How to Save for Retirement

Saving for retirement has become an increasingly important task in the urbanized world. There is no real quick-and-easy answer to this question, but the golden rule is at least 8 times your final salary. This will help ensure that you don’t run out of funds during your approximate 25 years in retirement.
It is better to start saving earlier, rather than later. The recommended age to begin saving for retirement is 25. The earlier you start, the more money you have. The more money you have, the earlier you can retire or the more lavish you can make your time in retirement.

Increasing your 401(k) contributions is the simplest way to help boost your retirement savings. Try upping your deferral rate to as much as 15 percent. This will cause minimal difference in contribution, but will make a big difference in savings in the long run.

An important factor to keep in mind when gauging retirement savings is determining what your future retirement lifestyle will be. For example, will you be traveling extensively? Will you have children to take care of? Will you have excessive health care costs to manage?
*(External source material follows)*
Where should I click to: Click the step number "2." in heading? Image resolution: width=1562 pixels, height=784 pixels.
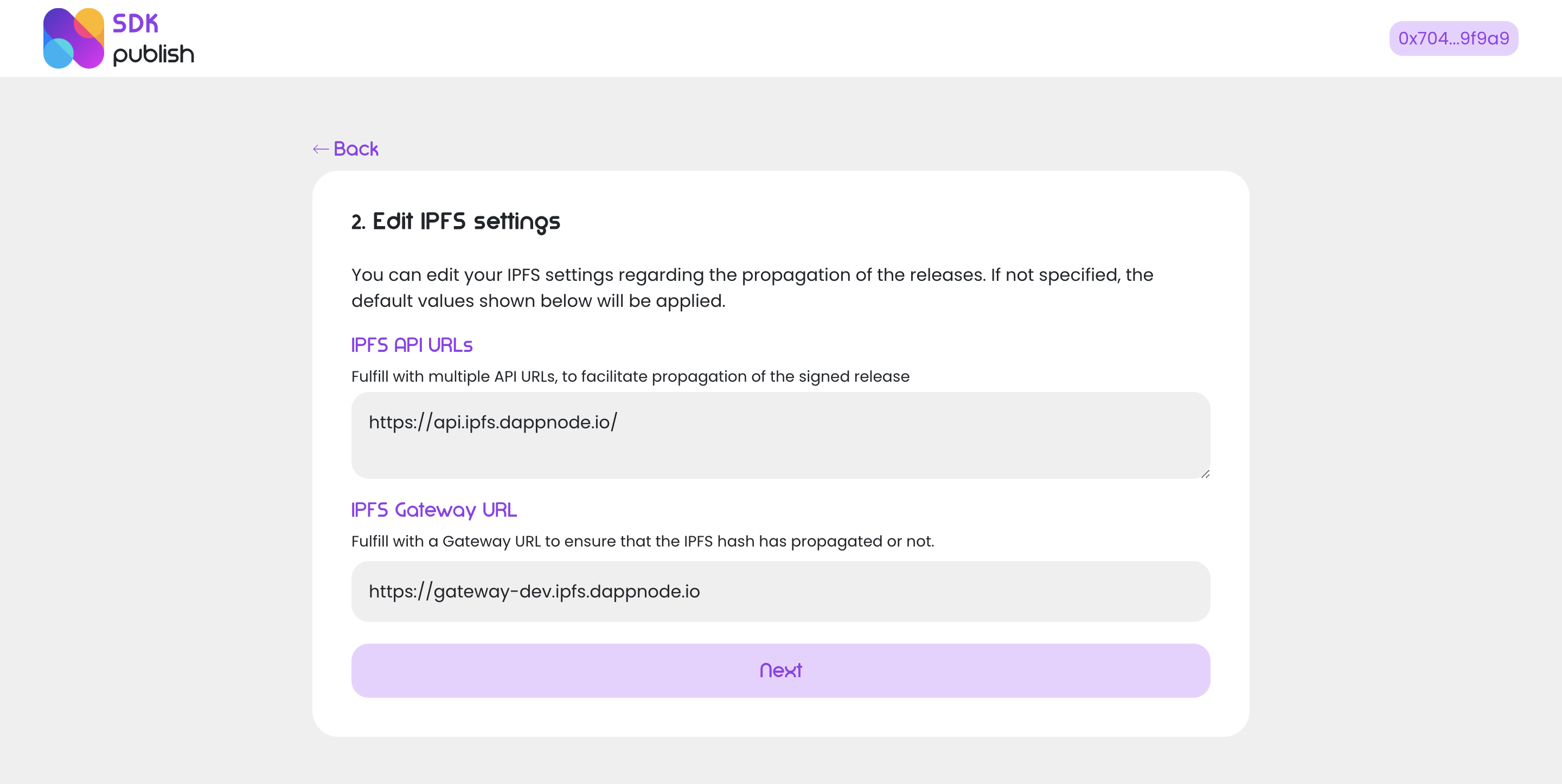coord(359,222)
You will want your savings to reflect your preferred lifestyle so that you can take care of everything you need to in retirement without having to return to work.

So, as a final answer, there is no specific number that can be determined to fund a successful retirement, for that number is different for every person and family. Speaking with a financial services advisor is a great way to get the ball rolling and to get some professional advice as pertains to your own unique circumstances.